## [Task requirements]
Whenever a line in the listing contains "screenshot", copy that line.
[Source data — start]
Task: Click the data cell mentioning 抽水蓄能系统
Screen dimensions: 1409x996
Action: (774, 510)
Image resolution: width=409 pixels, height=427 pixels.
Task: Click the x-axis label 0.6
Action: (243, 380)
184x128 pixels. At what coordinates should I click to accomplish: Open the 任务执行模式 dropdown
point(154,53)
[Source data — finish]
[Source data — start]
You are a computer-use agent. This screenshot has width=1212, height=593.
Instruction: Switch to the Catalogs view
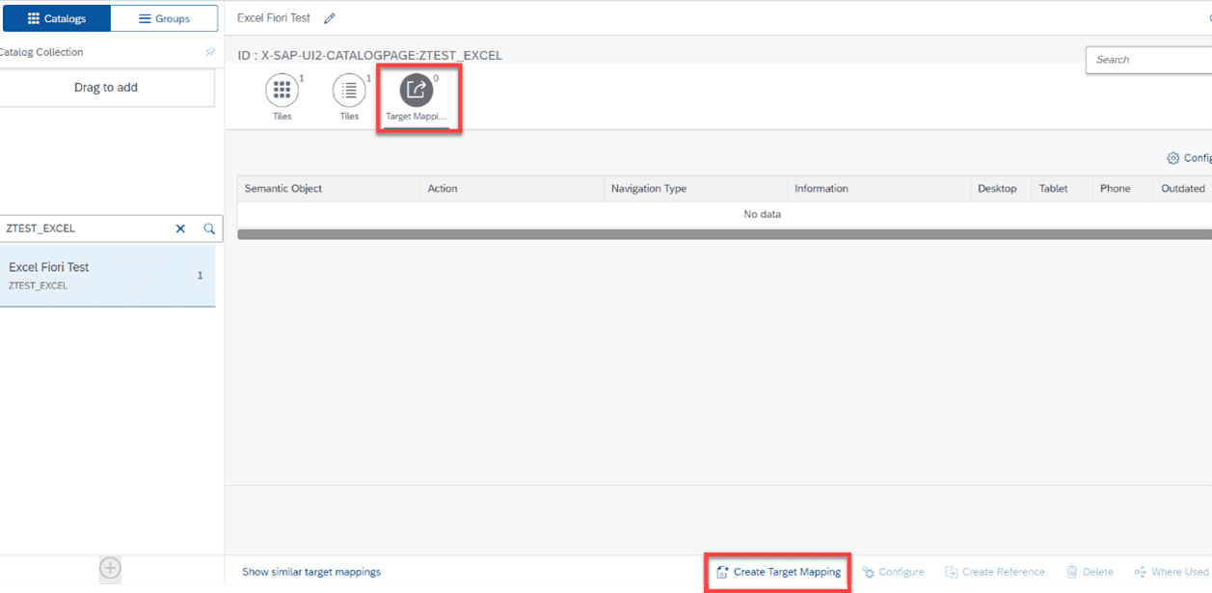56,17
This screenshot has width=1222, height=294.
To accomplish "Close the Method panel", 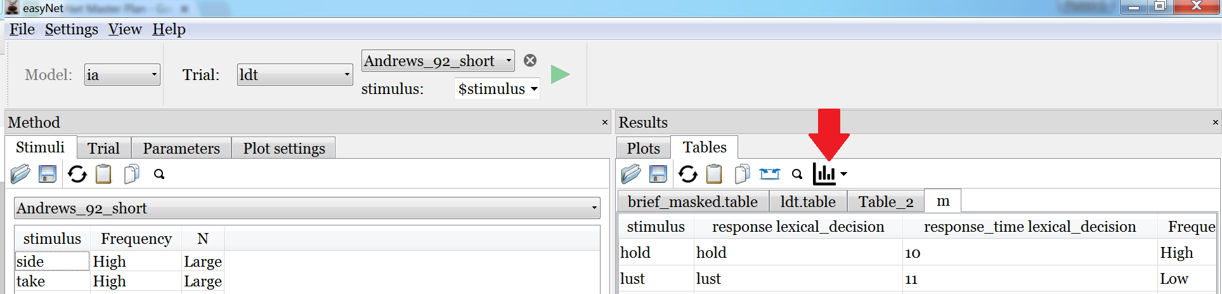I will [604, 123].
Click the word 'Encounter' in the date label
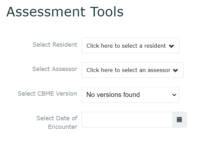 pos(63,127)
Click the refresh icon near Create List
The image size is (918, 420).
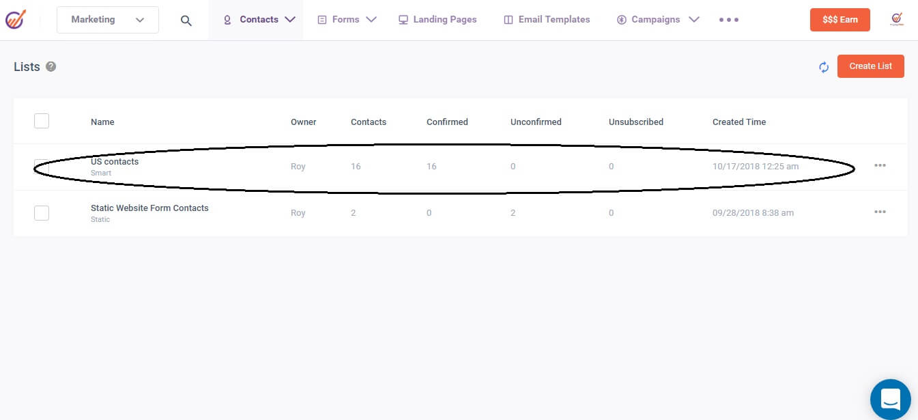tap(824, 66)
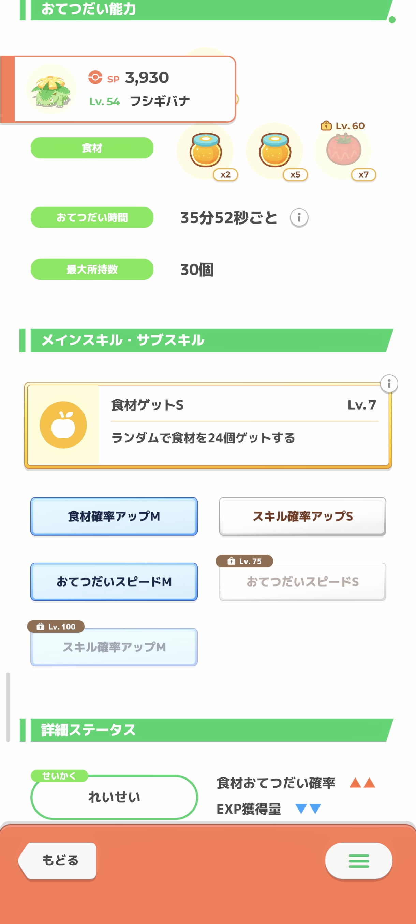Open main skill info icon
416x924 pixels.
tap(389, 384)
[Source data — finish]
## [Result of the exercise]
You are a computer-use agent. This screenshot has width=1212, height=593.
This screenshot has width=1222, height=294.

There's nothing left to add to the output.